In further embodiments, a pre-programmed RFID tag can be attached to a print head, such as print head 108 of FIG. 1. Information about the print head can be stored in the RFID tag, such as with initialization data in the factor where the print head is manufactured. For example, initialization data could include information about the print head vendor, the model number, the lot code, the date code, the print head resolution, the print width, warranty initialization date, warranty period, expiration date, and data about the print head operation, such as bad pixel detection. This information can then be read by an RFID reader within a printer system using the corresponding print head.
For example, during printing of RFID labels, the RFID reader/encoder can track the amount of media of media run through the print head, which can be encoded or written to the RFID tag. This information can then be compared with pre-programmed information, such as by system controller 110, to determine whether an action or notification is needed. In one instance, this determination can be used to notify the operator or user that the print head needs to be replaced. When the amount of media passed is within a certain range of the suggested usage of the print head, the user may be notified that replacement will be needed soon. In another instance, the printer system compares the current date to the warranty expiration date of the print head. The operator can be sent periodical warnings, such as via the printer control panel menu or to a remote management software application, that the warranty period is about to expire or has expired.

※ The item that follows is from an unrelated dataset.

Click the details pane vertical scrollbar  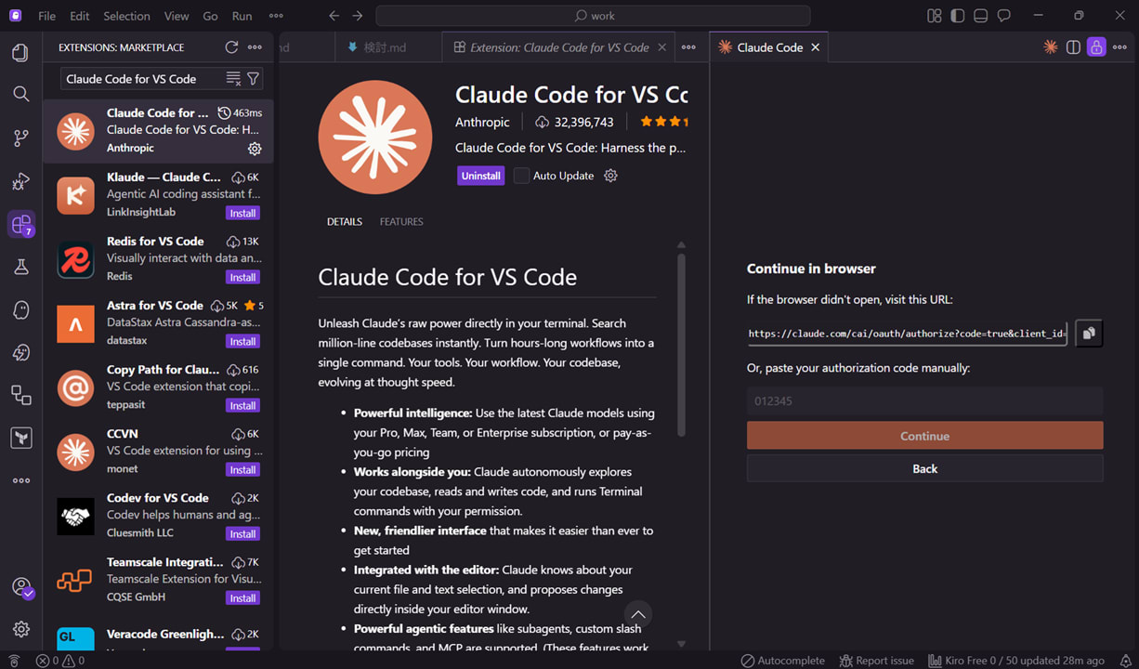coord(681,344)
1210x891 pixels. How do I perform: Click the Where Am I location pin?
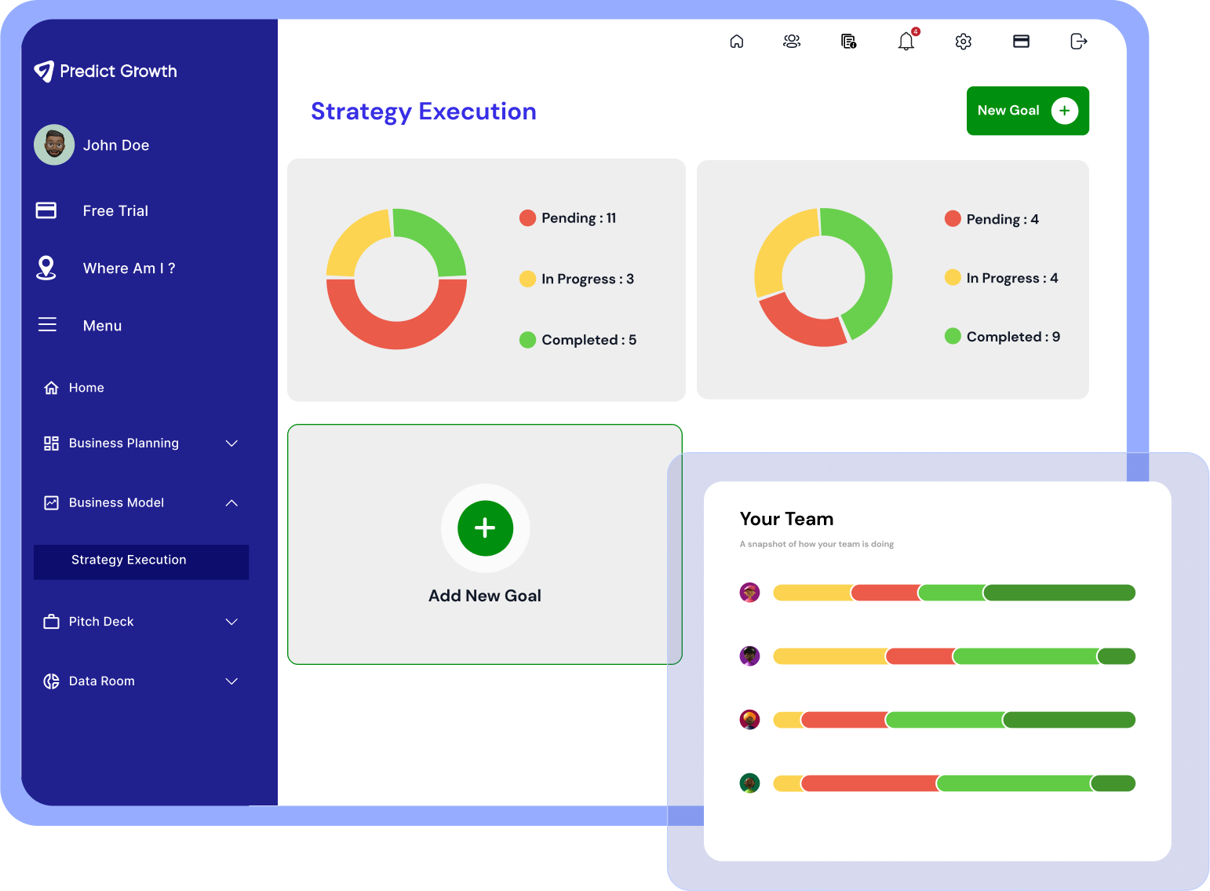pos(46,268)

Printer system 100 can be a standard thermal printing system, with the RFID antenna and a reader/encoder installed, for use with the present invention. Other suitable printers may be the T5000 and the SmartLine SL5000 from Printronix of Irvine, Calif.
The above-described embodiments of the present invention are merely meant to be illustrative and not limiting. For example, the description has listed different types of pre-programmed information in an RFID tag and discussed uses for such information in an RFID printer system. However, other pre-programmed information and other uses may also improve RFID printer performance and are within the scope of the present invention. Further, the above description discusses an RFID tag containing information about and attached to an RFID label, a print ribbon, or a print head. However, the RFID tag can also contain information and be attached to other elements used in an RFID printer system. It will thus be obvious to those skilled in the art that various changes and modifications may be made without departing from this invention in its broader aspects. Therefore, the appended claims encompass all such changes and modifications as fall within the true spirit and scope of this invention.